Menschen auf einer Demonstration nach dem Urteil im NSU-Prozess. Sie halten Plakate mit den Bildern der Getöteten in die Höhe

Nach dem Urteil im NSU-Prozess gab es unter anderem in München Demonstrationen Foto: dpa

ISTANBUL/PARIS/DUBLIN taz | „Das Urteil im NSU-Prozess bringt keine Gerechtigkeit“ titelte am Mittwoch die Website der englischsprachigen regierungsnahen Zeitung Daily Sabah. Damit fasst das Blatt die Kritik der türkischen Regierung zusammen, die das Außenministerium verbreitete. Darin heißt es, das Gericht habe es versäumt, dass volle Ausmaß der Mordserie zu untersuchen und die Hintergründe aufzuklären. Insbesondere die Verwicklung des „tiefen Staates“ – in der Türkei eine Beschreibung für eine Mischung von Geheimdiensten, Bürokraten und Nationalisten, die im Hintergrund die Fäden ziehen – sei nicht berücksichtigt worden.

Gemeint ist die mögliche Verwicklung des Verfassungsschutzes in die Mordserie. Damit blieben die wirklichen Kriminellen weiterhin im Dunkeln. Das Urteil werde deshalb dem Gerechtigkeitsempfinden weder gerecht noch liefere es der Öffentlichkeit Vertrauen in staatliches Handeln.

Das Außenministerium erinnert noch einmal daran, dass die Familien der Opfer schon während der Ermittlungen diskriminiert wurden und diese Diskriminierung bis heute nicht überwunden hätten. Die türkische Regierung kündigte an, dass sie weiterhin beobachten wird, ob die deutschen Behörden die Ermittlungen in Sachen NSU fortsetzen werden, um mögliche weitere Mittäter zu ermitteln.

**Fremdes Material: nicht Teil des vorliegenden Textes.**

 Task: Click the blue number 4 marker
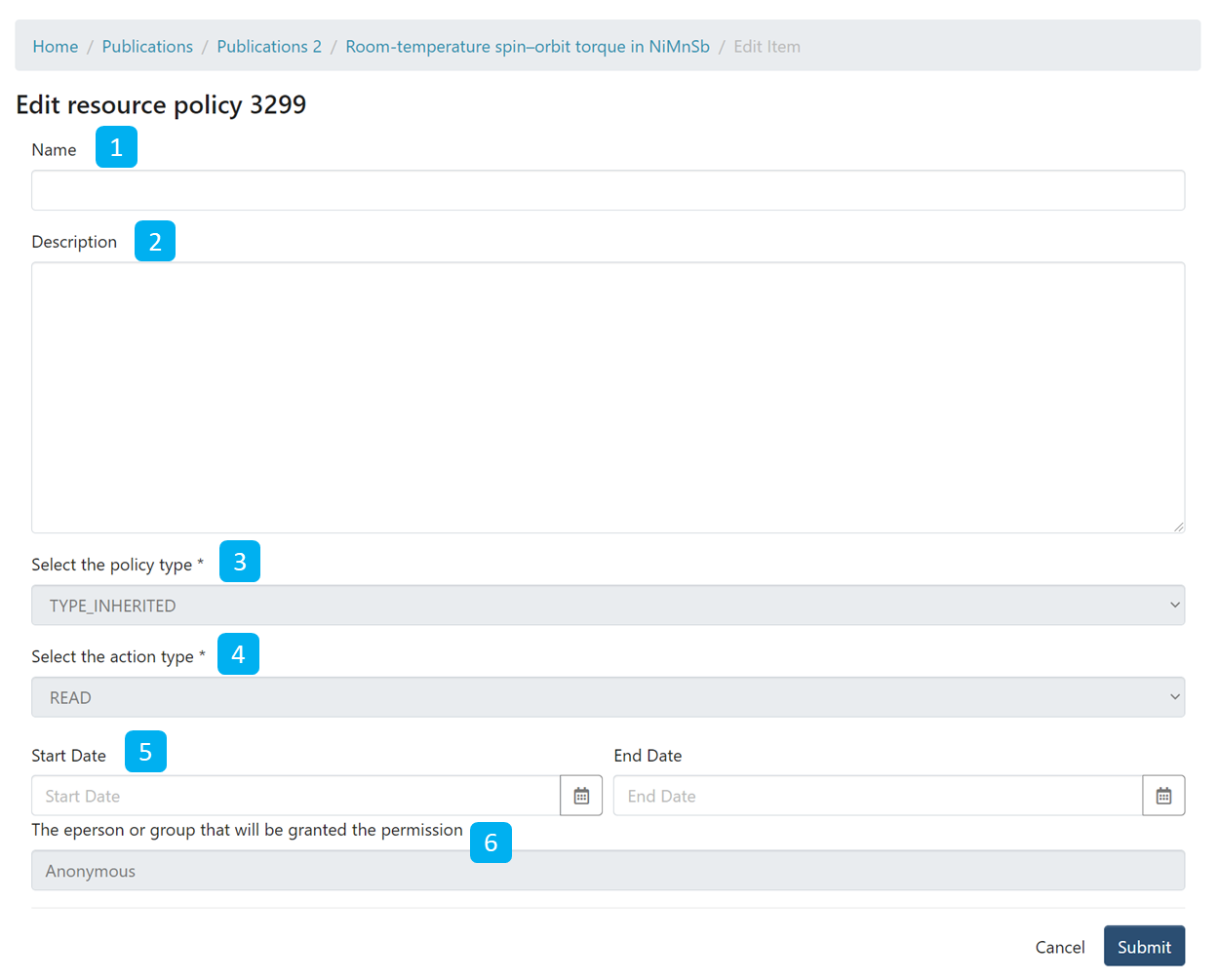[238, 654]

Weiterhin fordert das türkische Außenministerium, wie bereits in früheren Stellungnahmen, angesichts des wachsenden Rassismus und zunehmender Fremdenfeindlichkeit in Deutschland einen verantwortlichen Umgang von Politikern und Medien mit dem Thema statt populistische Reflexe zu bedienen. Türkische Politiker und Medien haben den gesamten NSU-Komplex über Jahre immer wieder kommentiert und Versäumnisse in der Aufklärung bemängelt. Außerdem diente der deutsche Umgang mit der Mordserie des NSU der türkischen Regierung auch immer wieder als Gegenargument, wenn die deutsche Regierung oder die deutsche Öffentlichkeit Menschenrechtsverletzungen in der Türkei kritisierten.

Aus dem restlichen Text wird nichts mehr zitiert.